### Task
Repeat all the lines below exactly, but omit the pictures.

### Raw data
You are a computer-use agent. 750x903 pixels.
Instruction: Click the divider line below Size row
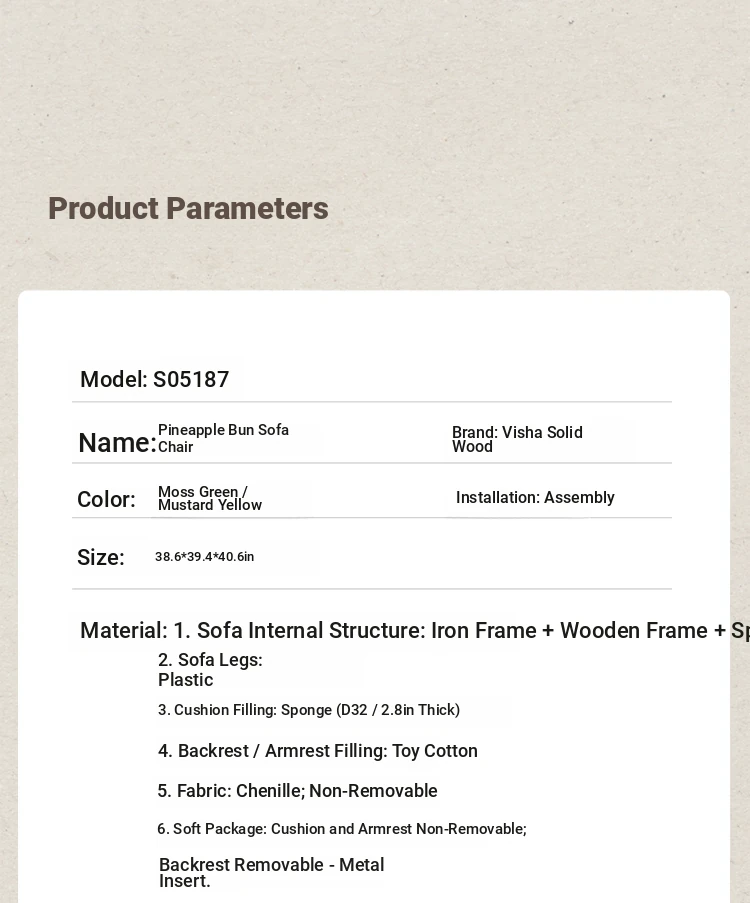click(372, 589)
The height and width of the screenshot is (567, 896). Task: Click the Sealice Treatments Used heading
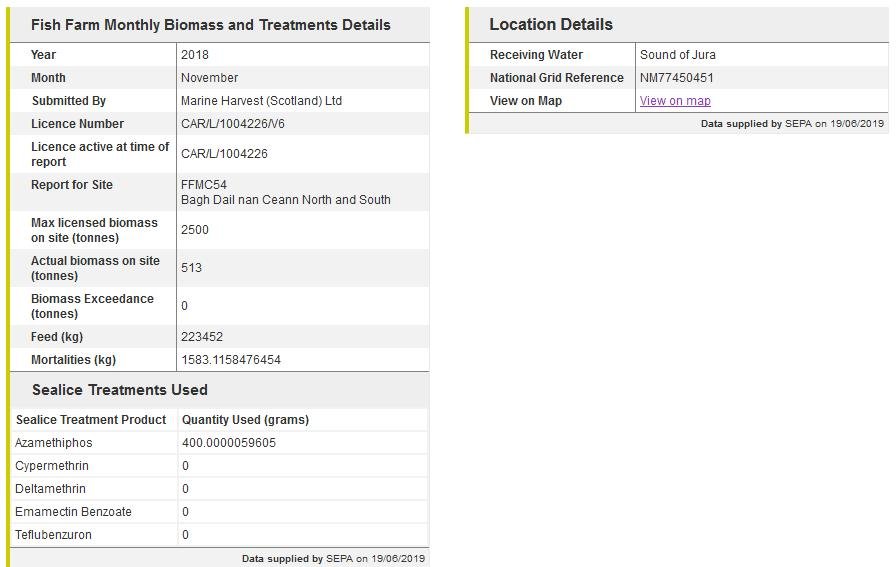(x=120, y=390)
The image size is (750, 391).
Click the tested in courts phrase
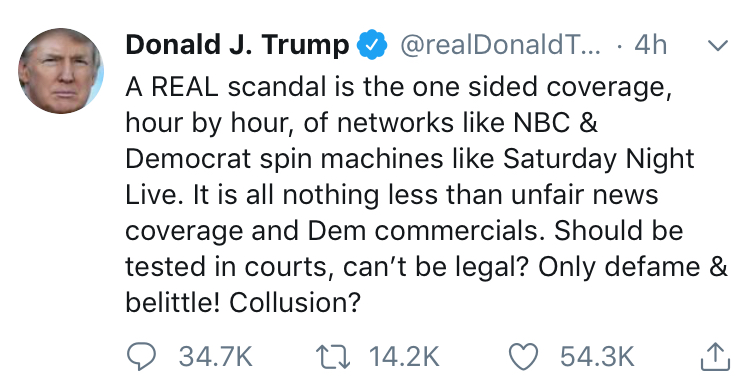click(x=228, y=267)

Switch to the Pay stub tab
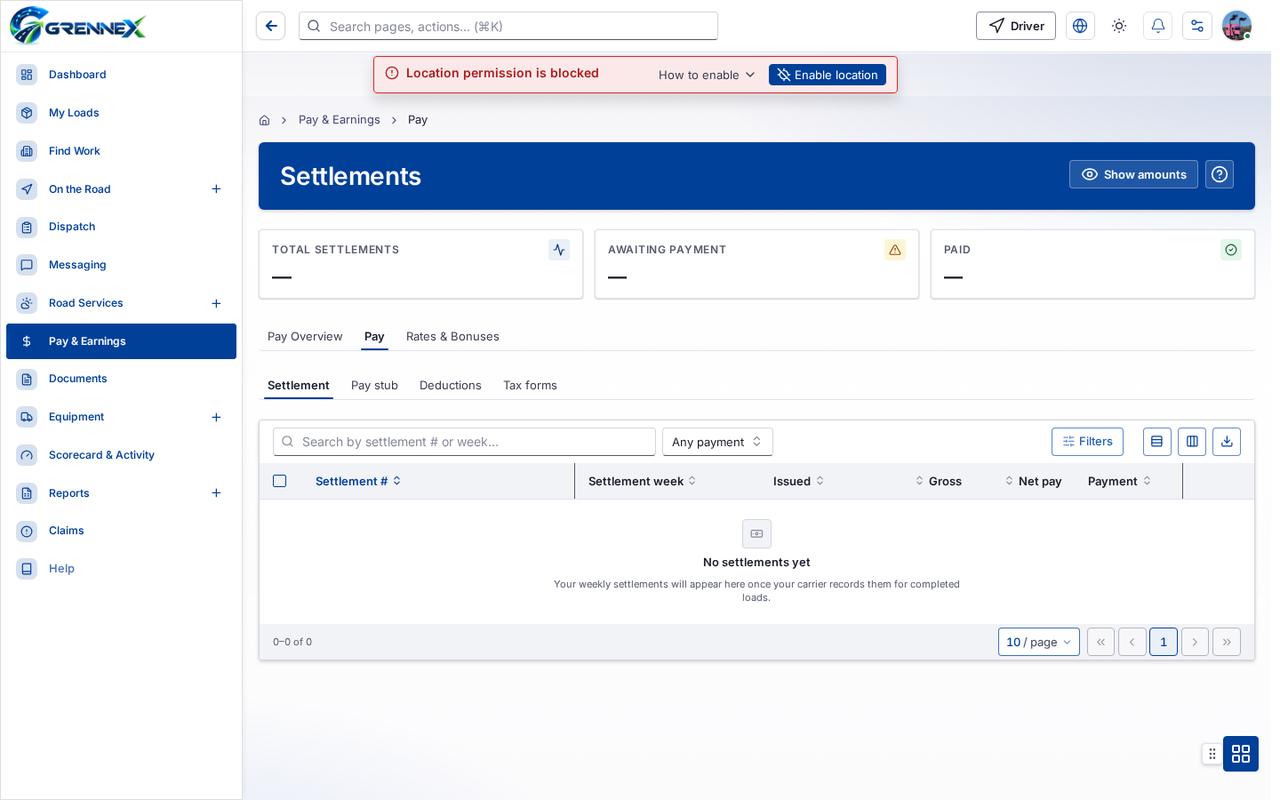[374, 385]
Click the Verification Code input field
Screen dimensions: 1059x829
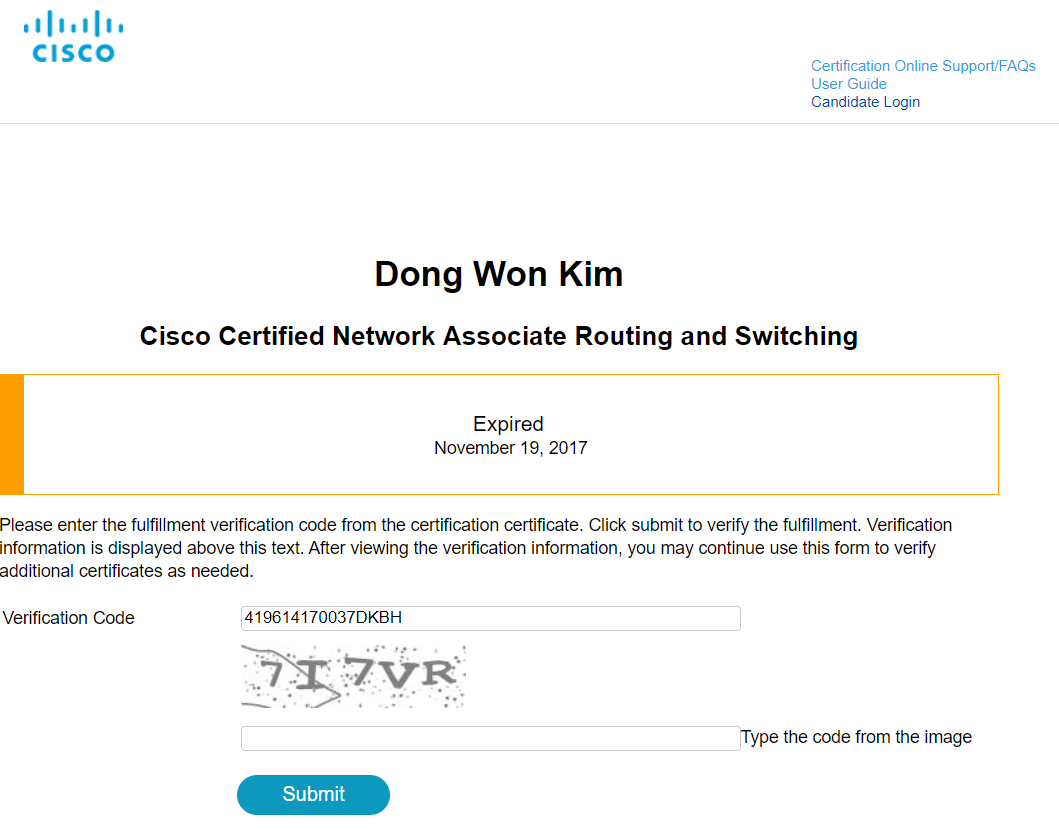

### Solved exercise
You are a computer-use agent. 750x903 pixels.
Instruction: Click the divider line below Size row
click(372, 589)
The height and width of the screenshot is (567, 896). Task: Click the Sealice Treatments Used heading
(x=120, y=390)
The image size is (750, 391).
Click the tested in courts phrase
click(x=228, y=267)

Switch to the Pay stub tab
[374, 385]
Click the Verification Code input field
Screen dimensions: 1059x829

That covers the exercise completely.